◆ Aim:
Count the lines in the items below that contain the string "should", treating uppercase and lowercase letters as different, and reply with only the number.
%%
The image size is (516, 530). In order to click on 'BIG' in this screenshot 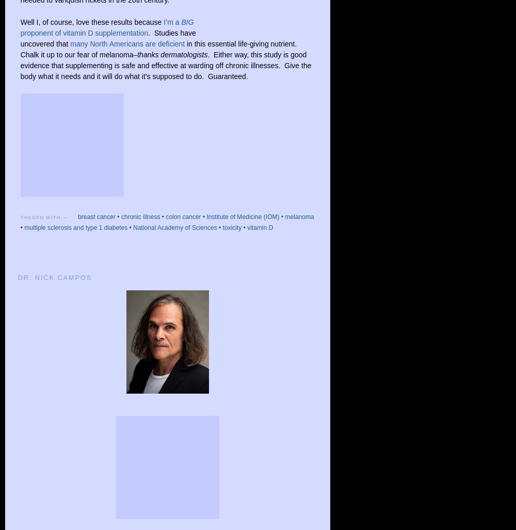, I will do `click(181, 21)`.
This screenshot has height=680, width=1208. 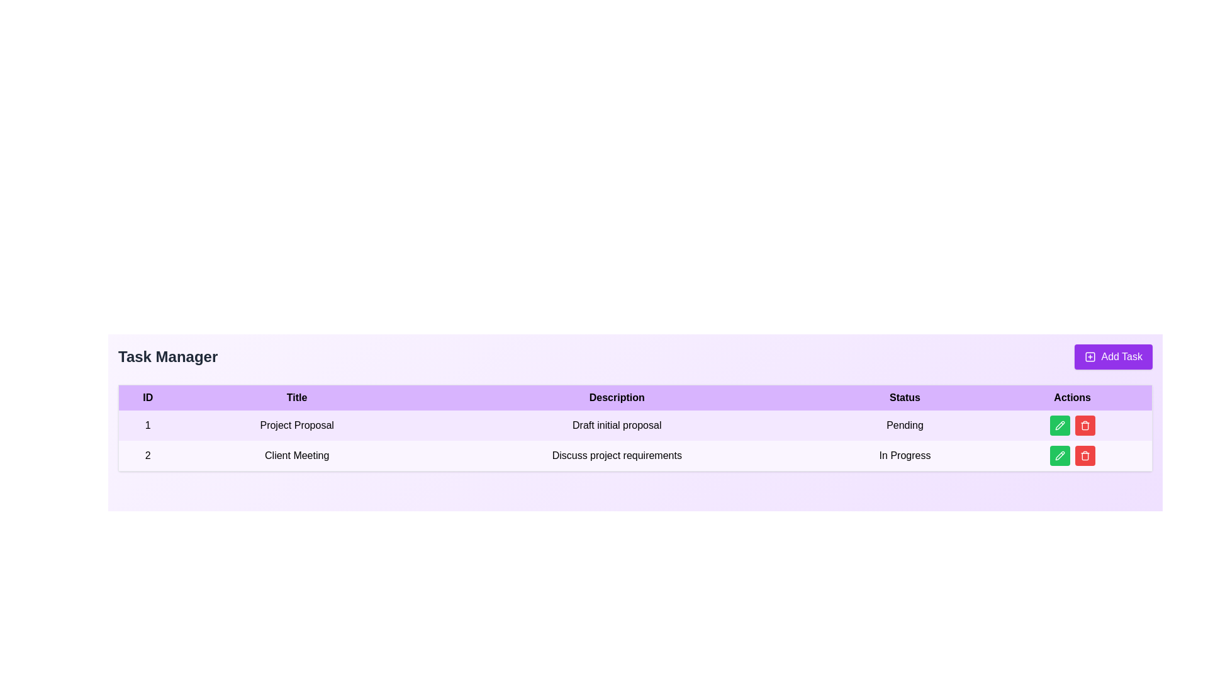 What do you see at coordinates (617, 425) in the screenshot?
I see `the text label displaying 'Draft initial proposal' located in the 'Description' column of the table` at bounding box center [617, 425].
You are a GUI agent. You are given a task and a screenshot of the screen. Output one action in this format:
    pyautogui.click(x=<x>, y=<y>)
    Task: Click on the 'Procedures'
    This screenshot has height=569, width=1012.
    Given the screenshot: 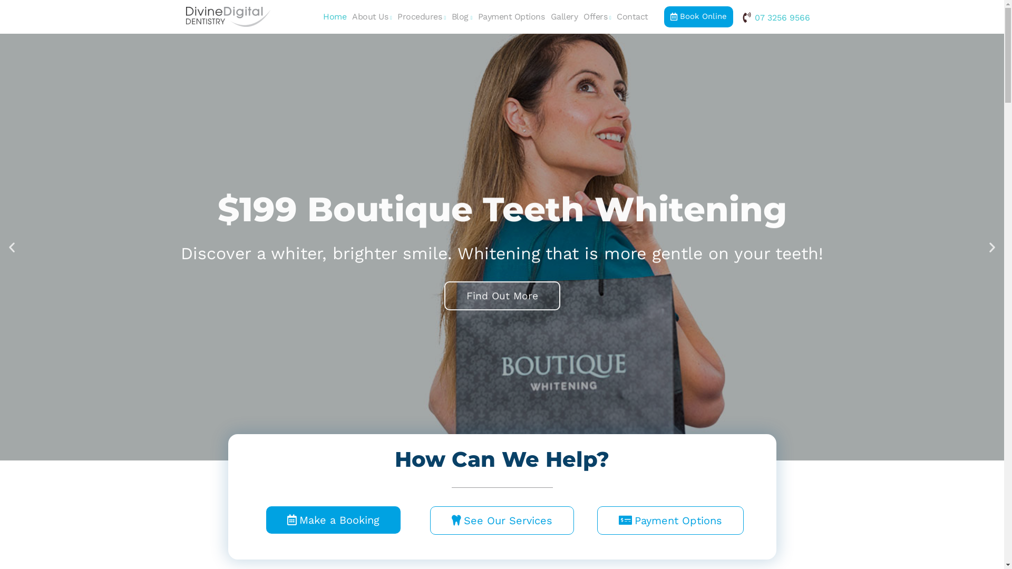 What is the action you would take?
    pyautogui.click(x=394, y=16)
    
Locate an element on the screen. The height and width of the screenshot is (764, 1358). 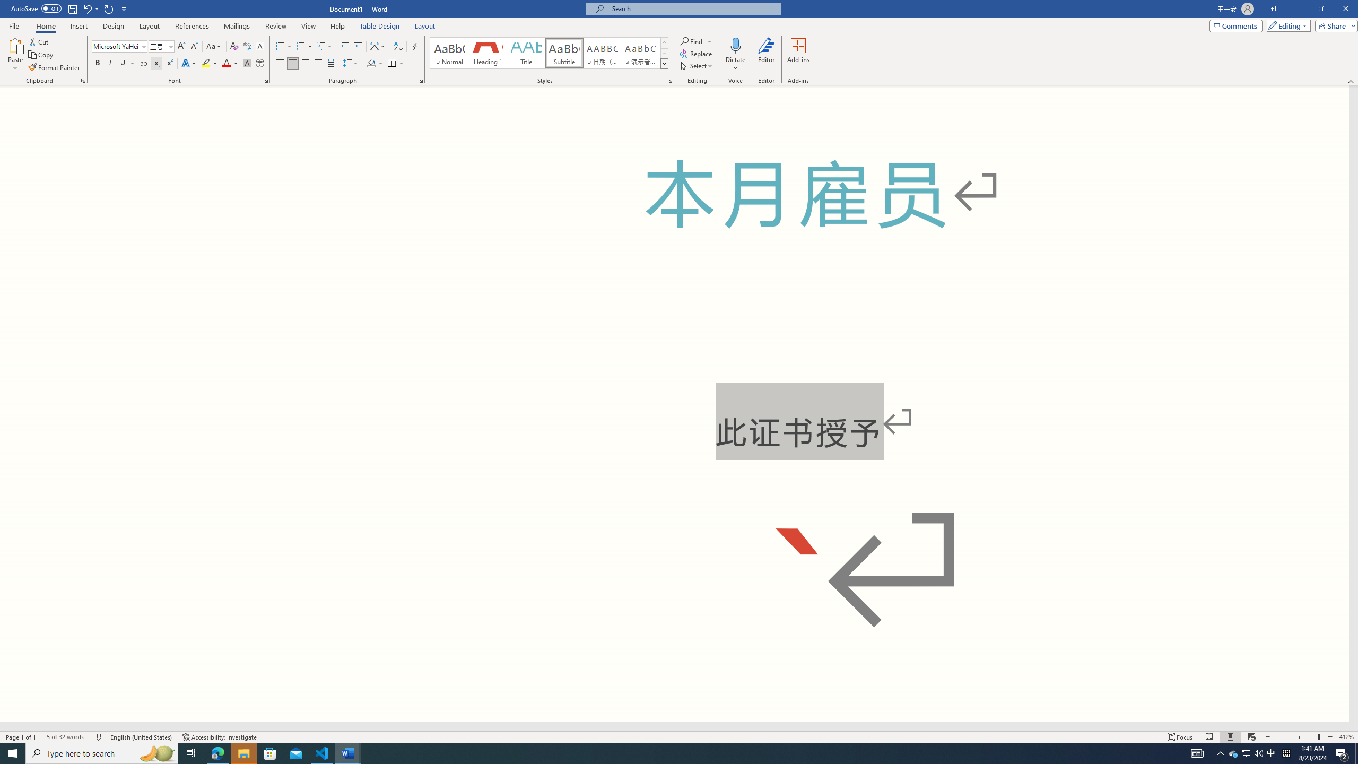
'Undo Subscript' is located at coordinates (90, 8).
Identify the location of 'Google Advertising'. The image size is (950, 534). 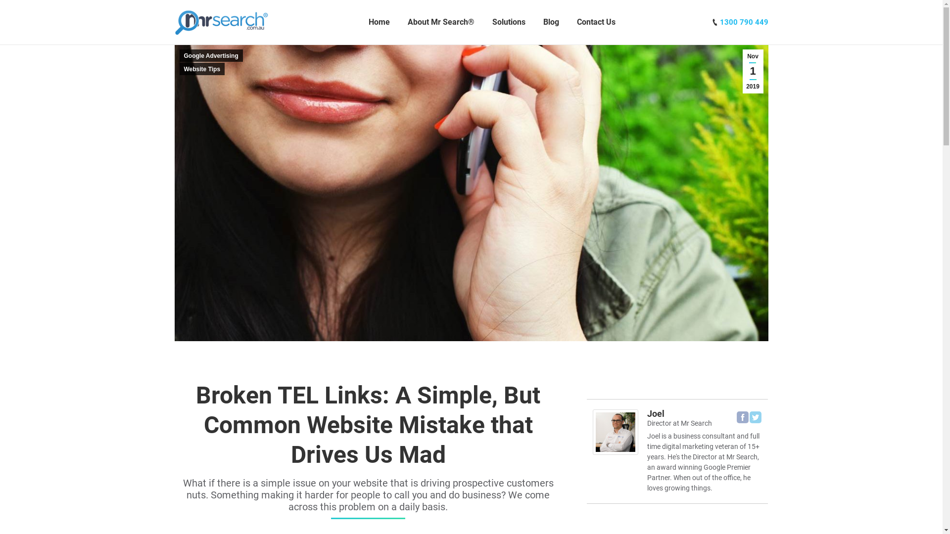
(210, 55).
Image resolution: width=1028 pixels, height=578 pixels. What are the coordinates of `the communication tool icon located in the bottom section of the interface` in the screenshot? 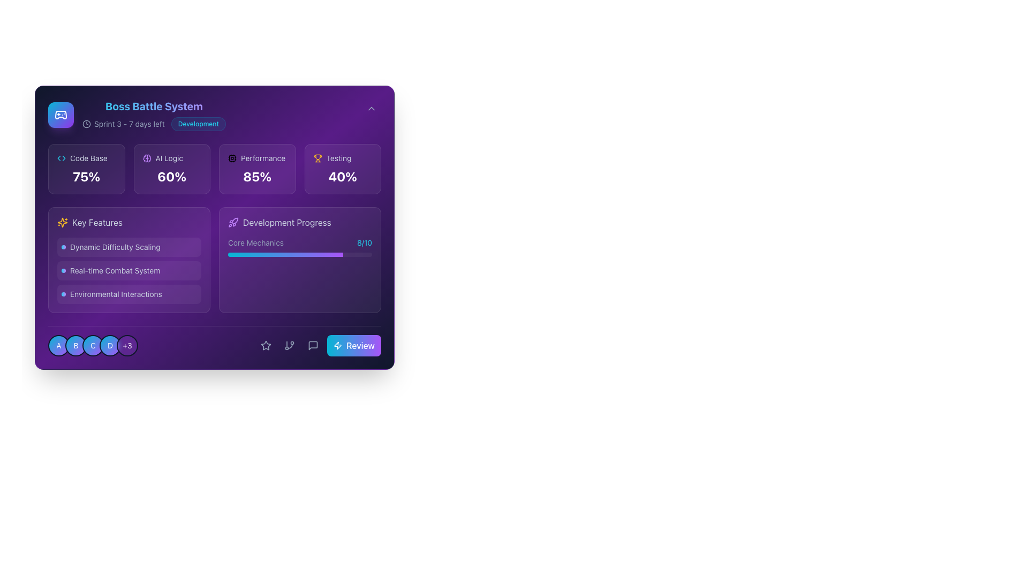 It's located at (313, 345).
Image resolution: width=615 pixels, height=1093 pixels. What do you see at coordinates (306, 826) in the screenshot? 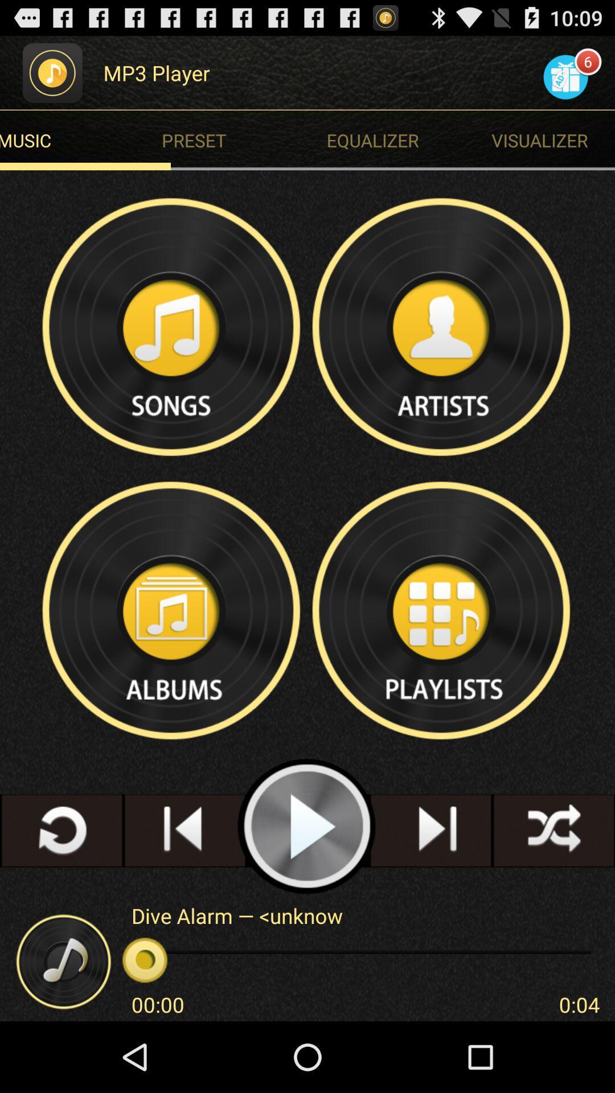
I see `playback` at bounding box center [306, 826].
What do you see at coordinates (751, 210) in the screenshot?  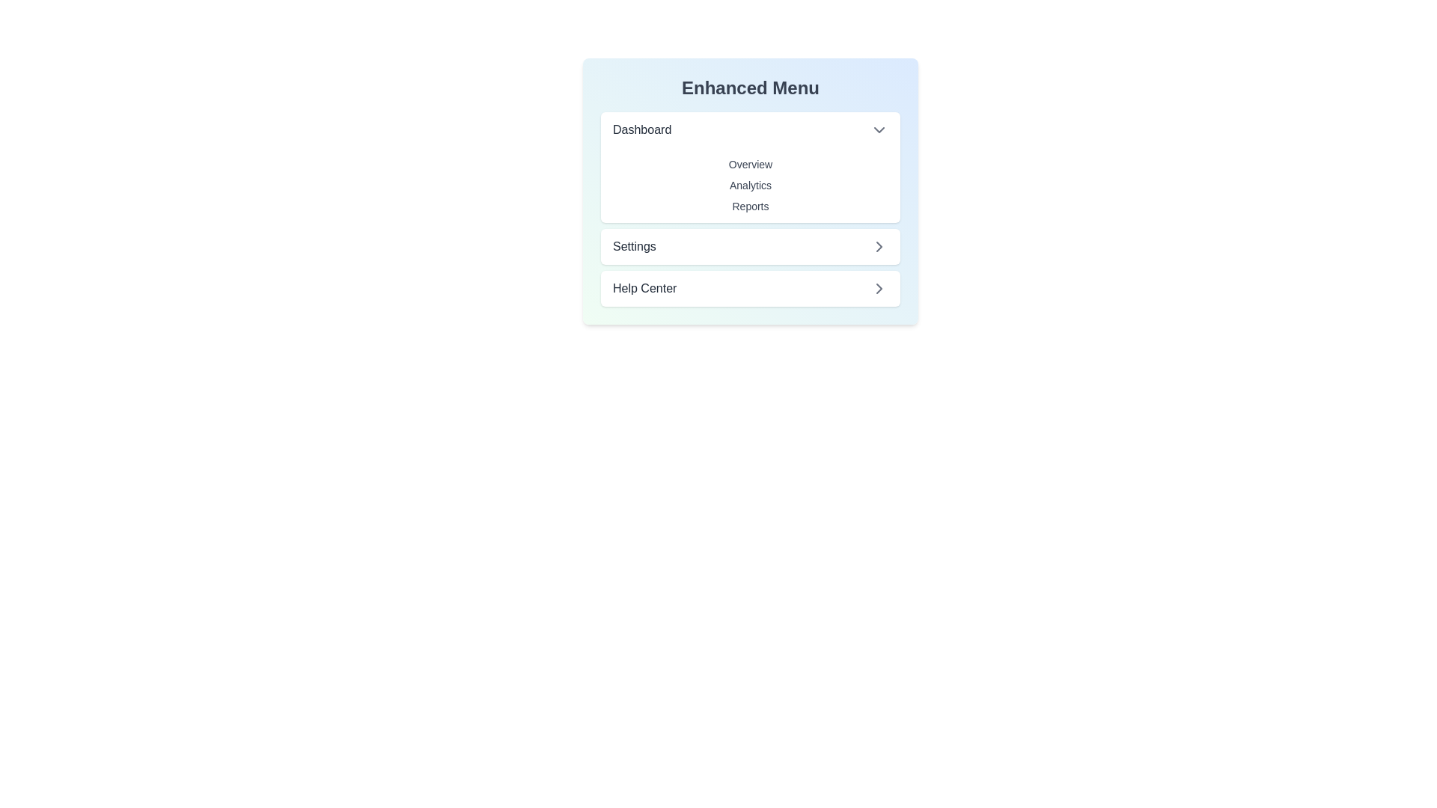 I see `the 'Reports' text label located third under the 'Dashboard' heading` at bounding box center [751, 210].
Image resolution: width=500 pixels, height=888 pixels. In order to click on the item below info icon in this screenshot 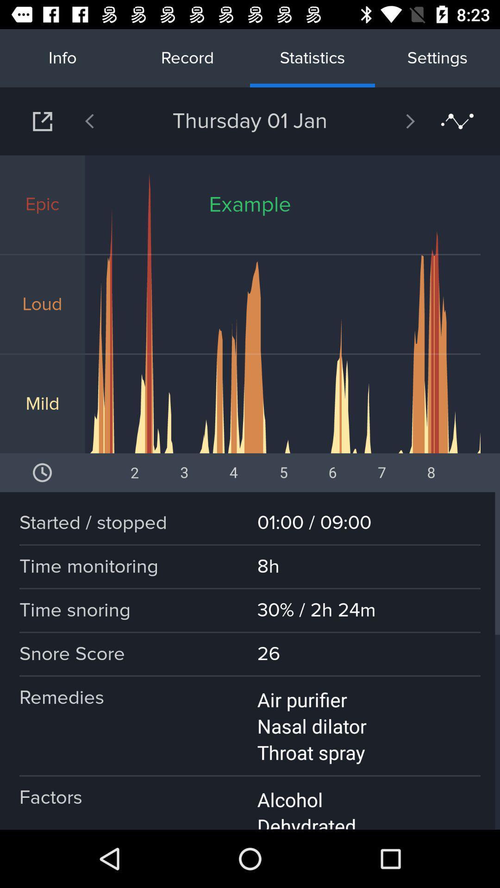, I will do `click(113, 121)`.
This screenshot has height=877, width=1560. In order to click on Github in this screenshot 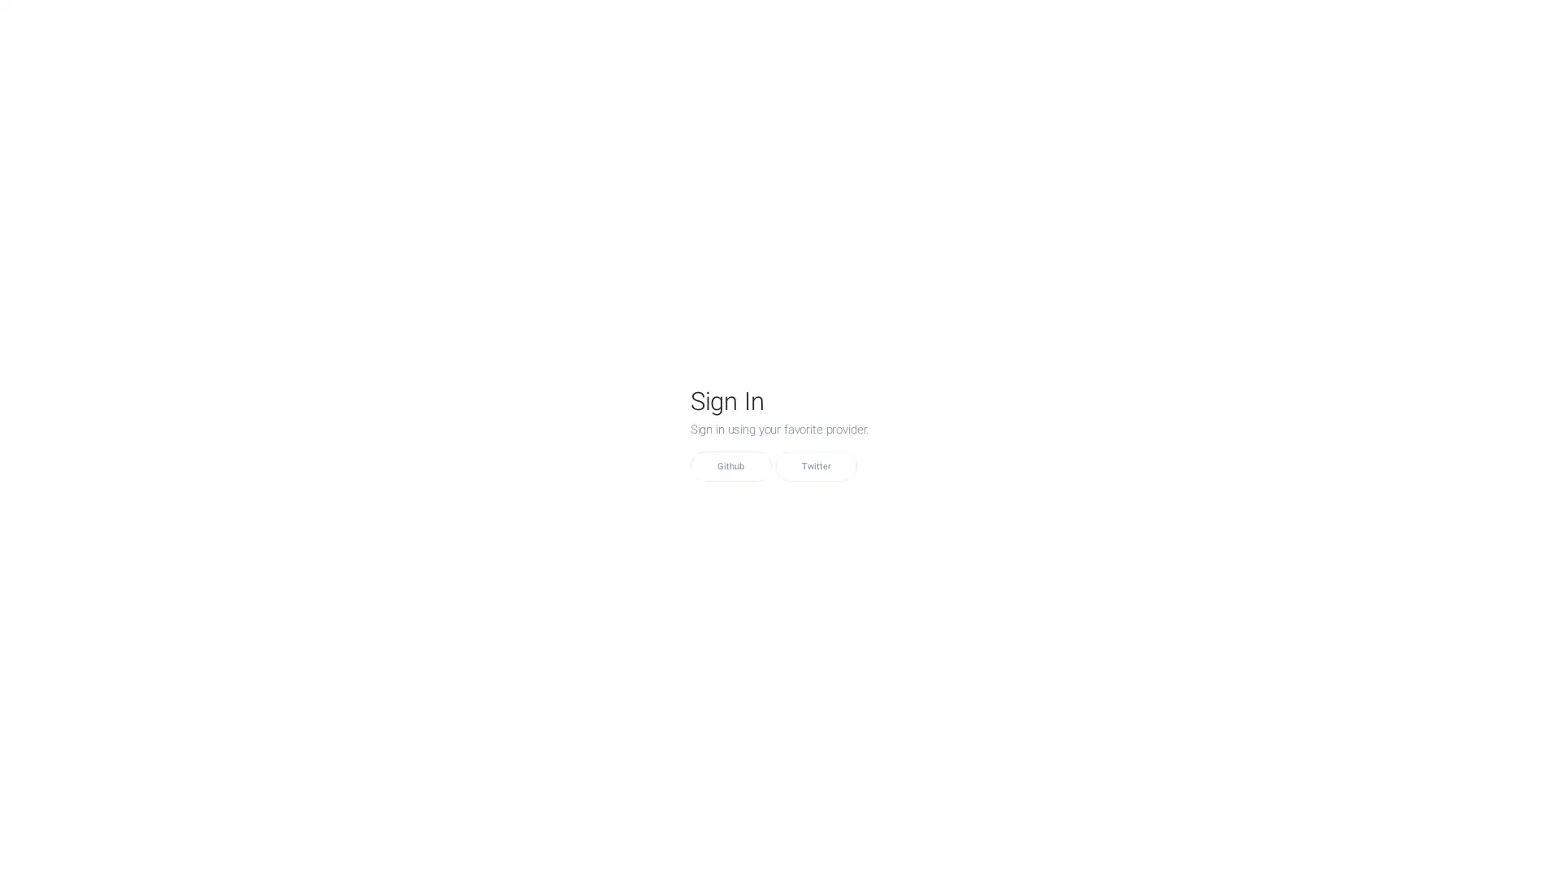, I will do `click(729, 466)`.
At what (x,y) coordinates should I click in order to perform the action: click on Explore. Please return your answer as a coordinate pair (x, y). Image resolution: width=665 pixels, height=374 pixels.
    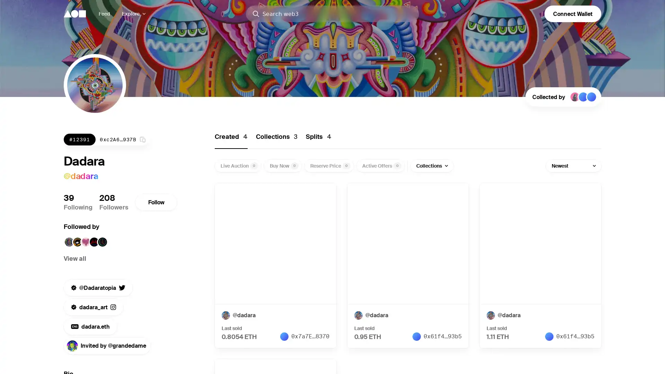
    Looking at the image, I should click on (133, 14).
%%
◆ Solution to the exercise:
2